On Friday, the lower block of Stowe Street at the intersection with Main Street will be closed to traffic, 4-7:30 p.m. for more music, this time by The Barn Band. A program featuring guest speakers will start at 5 p.m. led by Municipal Manager Bill Shepeluk.
As of press time, Vermont’s senior U.S. Sen. Patrick Leahy was planning to attend and offer remarks. Former state representative and current Vermont field director for Congressman Peter Welch, Rebecca Ellis, is on the program. Ellis was chair of the Waterbury Select Board when Irene came to town.
Other local officials are expected along with a representative from the Federal Emergency Management Administration — an agency that had a presence for months following Irene — and state Transportation Secretary Joe Flynn whose agency was responsible for the Main Street work. Waterbury’s transportation liaison Barb Farr who is coordinating says the ribbon-cutting should stop traffic on Main Street just briefly.
Aldrich and members of the nonprofit Waterbury Arts organization will officially present and dedicate Phoenix Rising. The colorful image on metal mounted to the brick wall was designed by former Waterbury resident and artist Jessi Zawicki and produced for the mural by Yipes! Auto and Graphics in Williston. It depicts a large phoenix rising from muddy ashes of Waterbury, to represent the town’s recovery since Irene. The image recalls a striking paper phoenix lantern created for the River of Light lantern parade the year after the tropical storm.
Art has a central role to play in the celebration. Inside Axel’s Gallery is the “After Irene Floodgates Art Project Revisited” exhibit on view until Sept. 25. The collection of tiles decorated by community members in 2012 marked the one-year anniversary of the tropical storm and flood. The project at the time offered a way for people to reflect on and share their experience. Local artist organizers of the exhibit unpacked many of the pieces for this 10-year event.
Saturday’s events will focus on local history with several walking tours available. They will include strolls around Rusty Parker Memorial Park (meets at 11 a.m. at the gazebo) and Stowe Street (meets at 2:30 p.m. at Phoenix Rising).
Vermont State House Curator David Schutz will give two tours (9 a.m. and 1 p.m.) of the State Office Complex. These tours will show the transformation and floodproofing of the Waterbury State Office Complex after Tropical Storm Irene. These will begin at the steps of the main entrance at the back side of the complex and will take place outside except for a visit into the main lobby of the new building to see the two-story mural by Waterbury artist Sarah-Lee Tarrat.
At the Municipal Office Complex, 28 N. Main St., the Waterbury Historical Society will premiere the short film, “The 2011 Flood: Commemorating the 10th Anniversary of Tropical Storm Irene,” in the Steele Community Room at 10 am. Following the initial viewing, it will have two additional presentations.
Also running will be a slide show of the three-year Main Street Reconstruction project and “The Spirit of Vermont,” a music video by photographer Jeb Wallace-Brodeur on the immediate impacts after Tropical Storm Irene set to The Barn Band’s original song. The three portions will be shown on a loop between 10 a.m. and 1 p.m.

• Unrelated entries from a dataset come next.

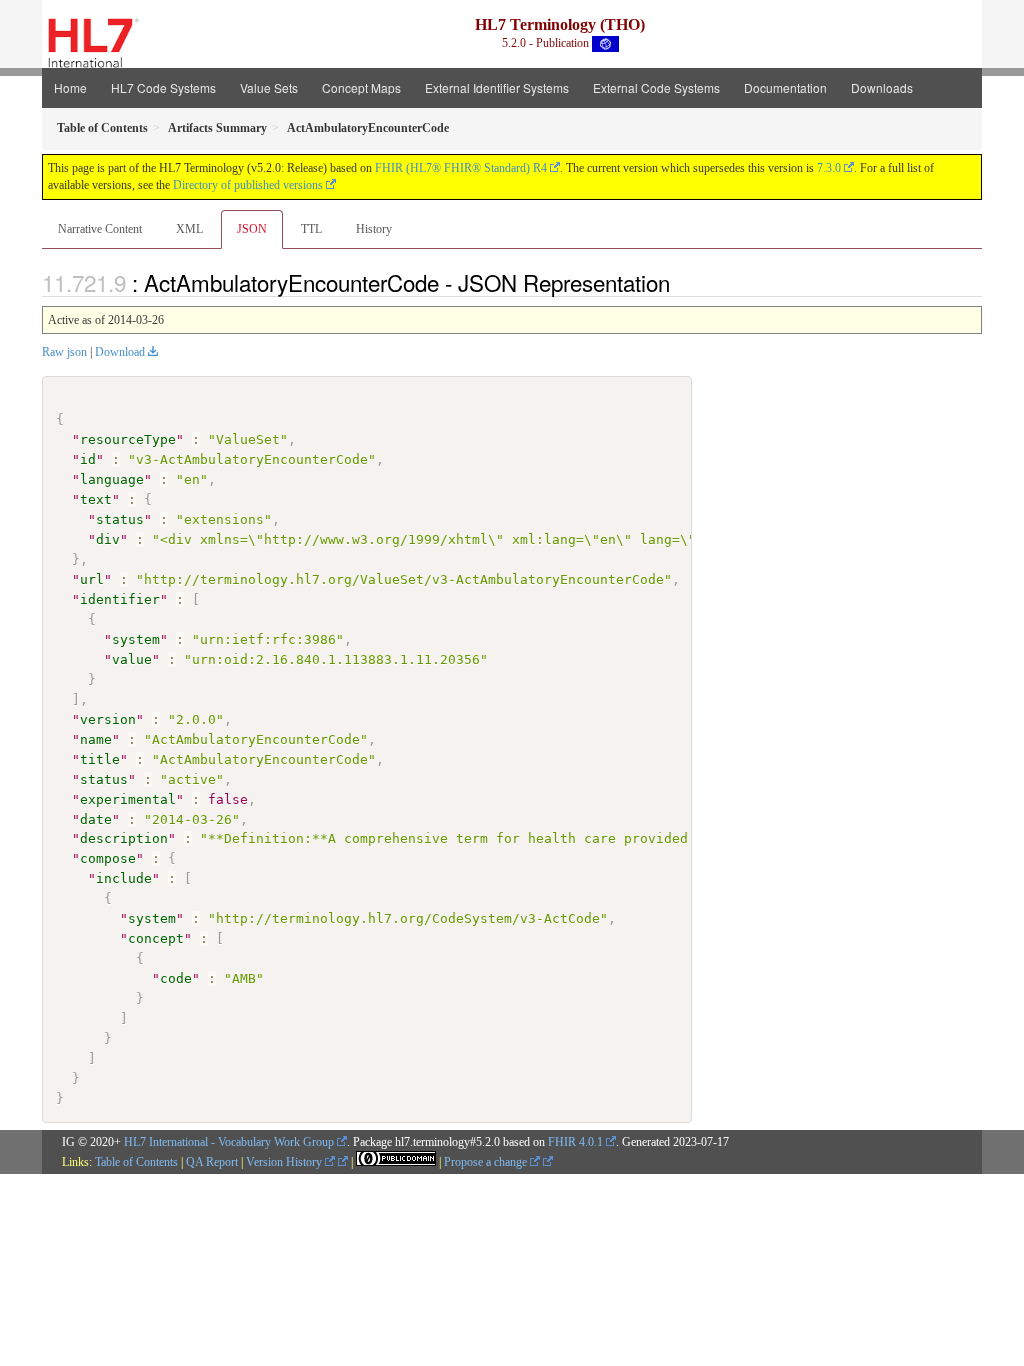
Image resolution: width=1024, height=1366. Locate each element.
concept (156, 938)
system (136, 639)
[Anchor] (681, 282)
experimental (128, 799)
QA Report (212, 1162)
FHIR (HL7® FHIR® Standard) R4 (461, 168)
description (124, 838)
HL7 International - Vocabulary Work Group (229, 1142)
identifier (120, 599)
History (374, 229)
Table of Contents (136, 1162)
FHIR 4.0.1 (575, 1142)
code (176, 978)
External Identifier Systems (497, 87)
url (92, 579)
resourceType (128, 439)
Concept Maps (361, 87)
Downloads (882, 87)
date (96, 819)
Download (120, 352)
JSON (252, 229)
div (108, 539)
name (96, 739)
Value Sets (269, 87)
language (112, 479)
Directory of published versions (248, 185)
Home (70, 87)
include (124, 878)
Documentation (785, 87)
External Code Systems (656, 87)
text (96, 499)
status (120, 519)
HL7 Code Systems (163, 87)
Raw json (64, 352)
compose (108, 858)
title (100, 759)
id (88, 459)
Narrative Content (100, 229)
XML (189, 229)
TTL (311, 229)
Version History (285, 1162)
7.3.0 (829, 168)
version (108, 719)
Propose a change (487, 1162)
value (132, 659)
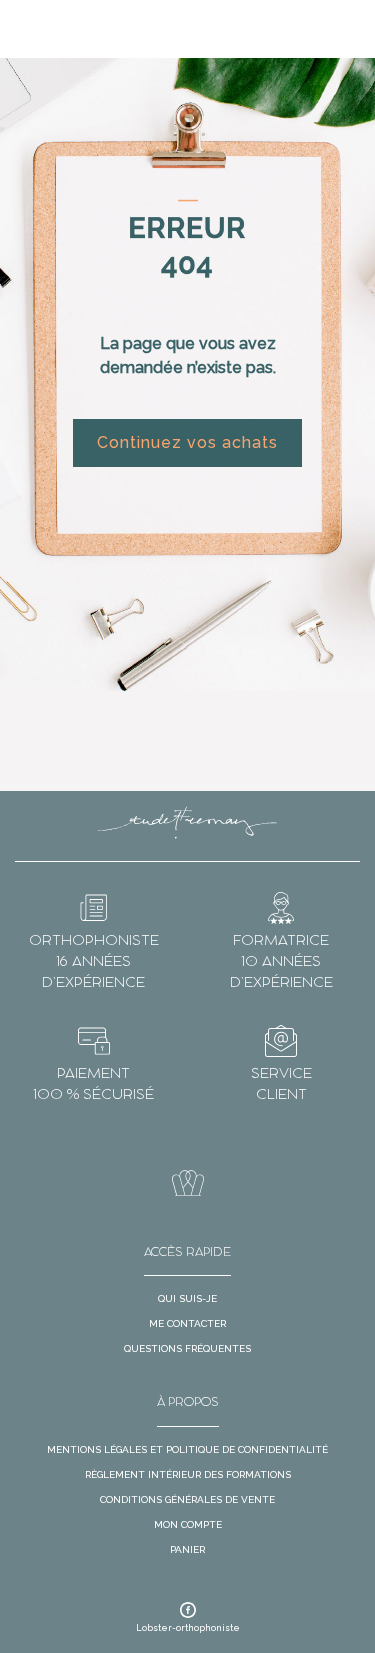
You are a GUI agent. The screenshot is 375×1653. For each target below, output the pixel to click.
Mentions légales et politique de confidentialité (187, 1449)
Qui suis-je (187, 1298)
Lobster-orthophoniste (188, 1628)
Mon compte (188, 1524)
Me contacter (187, 1323)
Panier (187, 1549)
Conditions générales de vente (187, 1499)
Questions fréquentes (187, 1348)
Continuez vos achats (187, 442)
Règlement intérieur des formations (188, 1474)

Guided tours of the Waterbury History Center located in the Janes house portion of the building will also be available during that time.

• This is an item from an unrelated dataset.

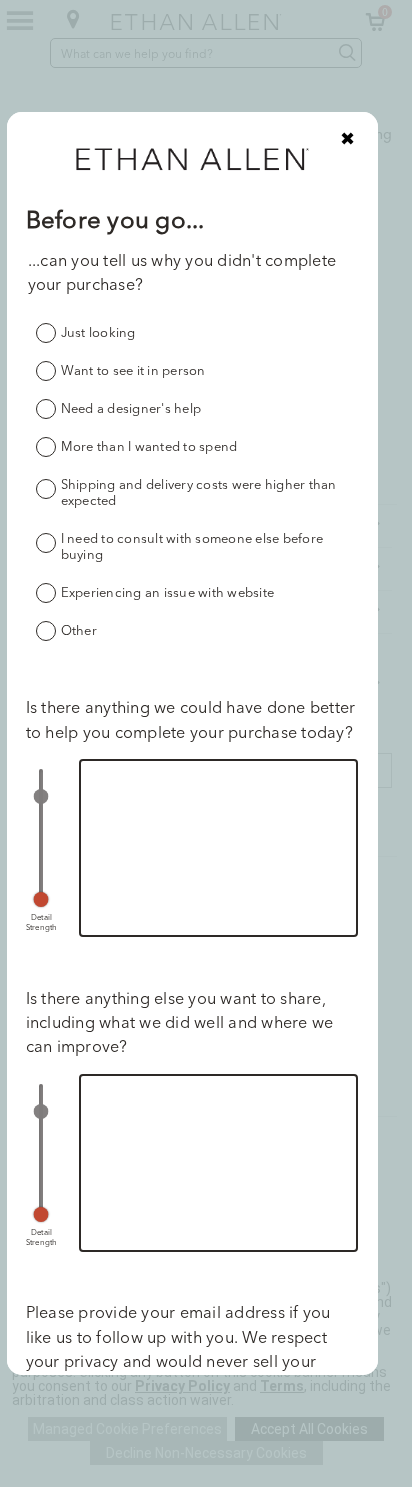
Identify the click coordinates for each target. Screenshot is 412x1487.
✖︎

And in true Waterbury fashion, the public is invited to take part in a brand-new public art project, this time with a theme inspired by COVID-19. MakerSphere will provide opportunities all three days at the Farmers Market on Thursday and again Friday, 4-7 p.m., and Saturday, 1-4 p.m. in the Stowe Street alley alongside Axel’s Gallery to participate in making a piece for “Facing the Pandemic — Alone & Together.”
This new endeavor uses paper face masks as canvasses for people to depict their impressions of the COVID-19 global pandemic. The embellished masks will be on display this weekend and again next month during Waterbury Arts Fest, Sept. 10-11.